Ilva di Taranto: il punto della situazione

ilvaPer settimane ha tenuto banco presso telegiornali, giornali, radio e chi più ne ha più ne metta. Tuttavia, come tutte le questioni importanti nel nostro paese, la questione dell'Ilva di Taranto si è spenta come un fuoco di paglia, lasciando l'opinione pubblica con il solito punto di domanda non tanto sulla situazione attuale, ma su quella futura.

Negli ultimi tempi ho avuto occasione di parlare con più di una persona sull'argomento, e l'impressione è sempre la solita: regna per la maggior parte dei casi la disinformazione. Non è la prima volta che lo notiamo, e non sarà nemmeno l'ultima, ma cerchiamo di capire come stanno a grandi linee le cose con pochi passaggi fondamentali, giusto per capire il succo della questione.

Partiamo dal primo grande problema: la politica non dovrebbe scavalcare la magistratura, o deviarne le decisioni in alcun modo. E invece no; il governo fin dall'inizio della questione ha curiosato per capire cosa stava succedendo. Niente di male su questo, dopotutto il consiglio dei ministri ha come obbligo fondamentale di tenere d'occhio le strutture amministrative del paese proprio attraverso i ministri, che rappresentano il vertice di ogni dicastero. Poi però la situazione è cambiata totalmente dopo la decisione della magistratura di Taranto di porre l'ilva sotto sequestro, mettendo anche nei guai i vari componenti del Cda della struttura (qui però non ci occuperemo di tutti gli illeciti e fatti dolosi commessi dall'amministrazione dell'azienda, che peraltro ora sono sotto processo). Qui il governo, così come tutta la politica, hanno cominciato a mettere in dubbio la chiusura della struttura, che avrebbe rappresentato un danno economico enorme per tutto il paese. La soluzione a cotanto balbettamento si è materializzata in poco tempo: il governo ha emesso nel giro di 8 mesi ben due decreti legge, arrivando al commissariamento della struttura. 
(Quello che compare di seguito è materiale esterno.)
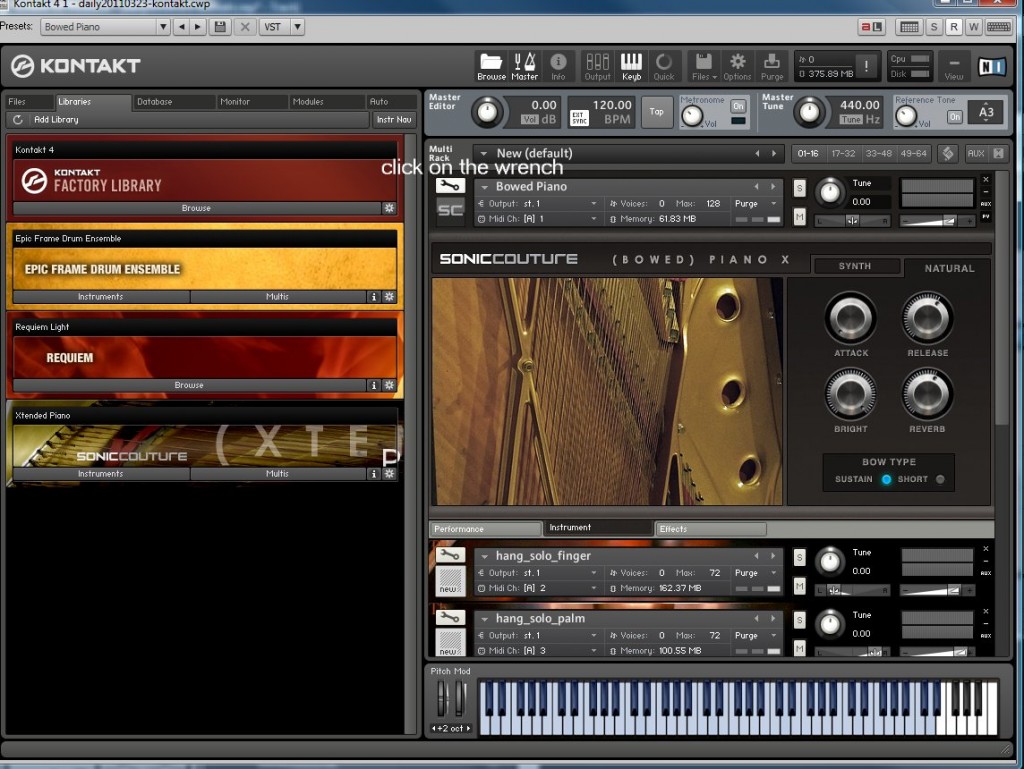Click the Add Library button
The image size is (1024, 769).
[56, 120]
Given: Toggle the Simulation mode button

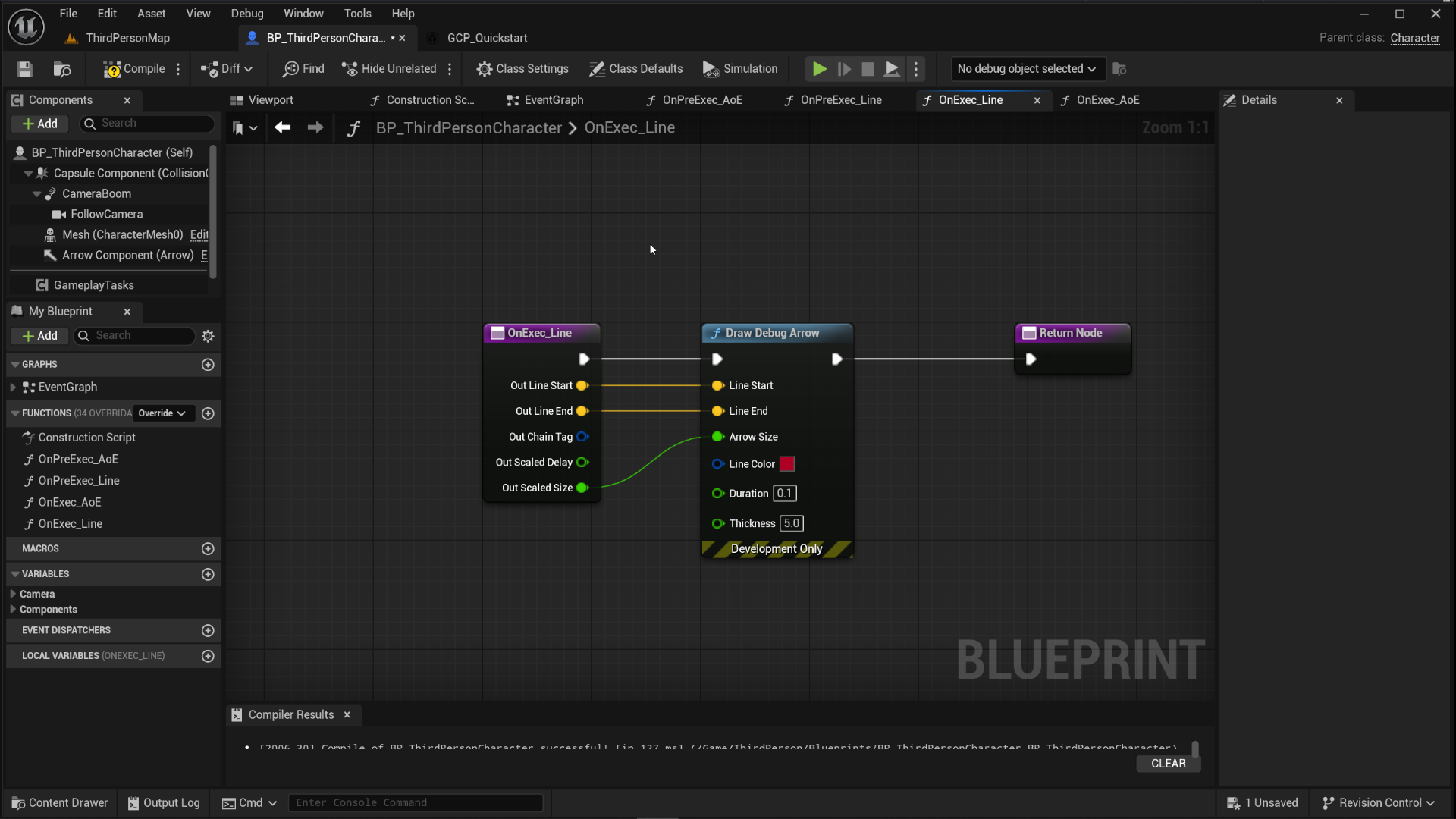Looking at the screenshot, I should click(740, 69).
Ora, cerchiamo di vederci chiaro in tutta sta faccenda, che proprio semplice non è. Il decreto legge è un atto avente forza di legge approvato dal consiglio dei ministri e votato dal parlamento in seguito. La peculiarità di questo atto è la costituzione in una situazione di urgenza, e concede al governo poteri legislativi che di solito sono in mano al parlamento. Che la situazione fosse grave e urgente, non ci sono dubbi; però non è accettabile che il governo, attraverso un atto legislativo particolare, abbia scavalcato le decisioni dei giudici e bloccato la chiusura di una struttura che, leggendo le 120 pagine che giustificavano il sequestro preventivo (che non è una chiusura totale sia chiaro, ma provoca sicuramente forti danni alla produzione), era davvero una fabbrica tossica e dannosa per la popolazione. In pratica questo primo decreto legge aveva annullato il sequestro preventivo della struttura, permettendo all'azienda di vendere tutti quei prodotti lavorati e semi lavorati della produzione. Ma c'è una beffa peggiore che si cela dietro a questo decreto "salva ilva". La procura di Taranto ovviamente non è rimasta a guardare, ma ha sollevato la questione di legittimità costituzionale sul decreto legge, che è però stata respinta. Tutti sanno probabilmente che una legge approvata dopo la conclusione o una decisione di un'indagine non può toccare tutte quelle decisioni prese: ebbene il governo ha pensato bene di rendere retroattivo il suo decreto legge con un emendamento che è passato all'inizio di Agosto. Il commissario scelto è Enrico Bondi, che avrà l'obbligo quindi di garantire la cosiddetta Aia (autorizzazione integrata ambientale).

Insomma, il messaggio è arrivato chiaro e forte: il governo non ha voluto chiudere l'ilva, per salvare il paese da un disastro economico incombente. Però la domanda mi sorge spontanea, e non credo che sia di facile soluzione: meglio salvare la vita dei cittadini, o pensare all'economia dell'intero paese? Ai corsi di giurisprudenza ti insegnano che i giudici solitamente devono comparare gli interessi in gioco, stabilire con equità e seguendo una logica razionale che spesso porta a decisione perlomeno opinabili. Eppure in questo caso la magistratura aveva scelto per un intervento forte, per salvaguardare i cittadini e l'area intera di Taranto (decisione che condivido per altro). Voi cosa avreste fatto?